Execution flow (high level)

  1. train_switch_bank.py sets up distributed env/logging, disables donated buffers/compiled autograd, patches Inductor tracing, captures module source via code, and inits wandb/CSV when enabled.
  2. Builds GPT with hyperparams (shared bank size/stride/window config, EMA settings, router/adapters, value embeds, router Gumbel/boost shape, expert activation schedule), broadcasts params, and logs parameter counts.
  3. Partitions params into Muon groups: non-spectral (embeds/scalars/router/adapters/head) use AdamW branch; spectral (attention QKV/out and shared FFN bank matrices) use Muon/TurboMuon spectral branch. Stores initial_lr per group.
  4. Optional checkpoint resume validates meta (dims/experts/vocab), restores approx step timing, sanitizes Muon state dtypes, and recompiles the model (torch.compile dynamic=False). Computes block-aligned train_micro_len (logs adjustments).
  5. Optional warmup (synthetic steps + compile_warm_all_experts) while preserving optimizer/model state, then training/validation via trainer.run_training (window schedule, router temp/logit-cap schedules, Gumbel gating, freeze milestones, optional mid-training checkpoint via checkpoint_save_step, wandb/CSV logging, resume-aware dataloader position).
  6. Shutdown: report peak memory, destroy process group, finish wandb/CSV.
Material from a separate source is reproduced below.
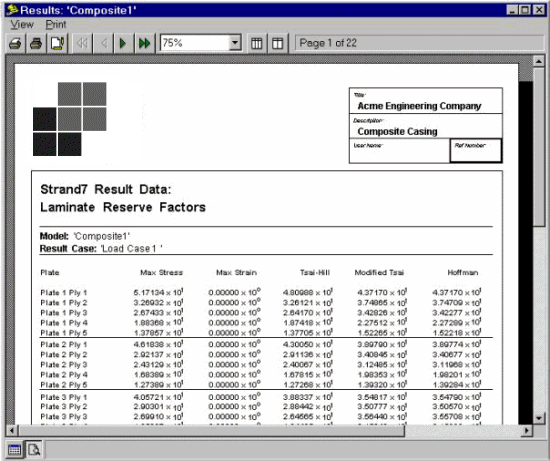The height and width of the screenshot is (461, 550).
Task: Click the vertical scrollbar down arrow
Action: click(x=539, y=418)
Architecture notes (shared FFN bank / sideways MoE)

  • Each layer routes tokens to a shared expert bank via per-layer routers. Features include token norm, optional forward/reverse EMA contexts (blockwise, doc-aware reverse) shared across layer groups via ema_layer_stride, and flags (EOD/after-EOD/first-docN/block-pos bins).
  • Routing: top-k hard switch with optional Gumbel noise; outputs scaled by gate probs. Aux loss combines load/importance CV² plus an entropy-gap penalty. Deterministic top-1 when only one expert is active after masking/pruning; router/adapters/EMA alphas can be frozen late in training.
  • Adapters: optional per-layer/expert scale/bias applied pre-FFN; lazy init using means of active adapters; zeroed when pruned.
  • Pruning: prune_inactive_experts is available to zero weights/adapters based on activity but is not invoked by the trainer.
  • Schedules: router temperature/logit-cap curves anchored to second-expert activation; router/adapter/FFN LR rampdowns and freeze fractions; expert activation masks; router boost shape controls per-layer temp/lb scaling (peak/valley/linear_start/linear_end).

Practical guidance

  • Preserve numeric parity: keep helper call order, defaults, and routing logic unchanged when modifying modules.
  • When logging or reproducing runs, ensure code aggregation and the Inductor trace patch in train_switch_bank.py stay aligned with module contents.
  • Hyperparameters live in Hyperparameters (train_switch_bank.py); adjust, and keep compute_train_micro_len block alignment intact.
  • train_switch_bank.run_training supports single-GPU execution, env JSON overrides (SWB_OVERRIDES_JSON/SWITCH_BANK_OVERRIDES_JSON), early-stop validation, and reuse-state caching for compile/warmup in wrappers.
  • Use switch_bank/trainer.py for any training-loop changes; keep train_switch_bank.py as orchestration only and respect logging gates (enable_extra_logging, enable_extra_wandb_logging).
  • When making or reverting changes that affect behavior, logging, checkpointing, or instructions, update AGENTS.md accordingly.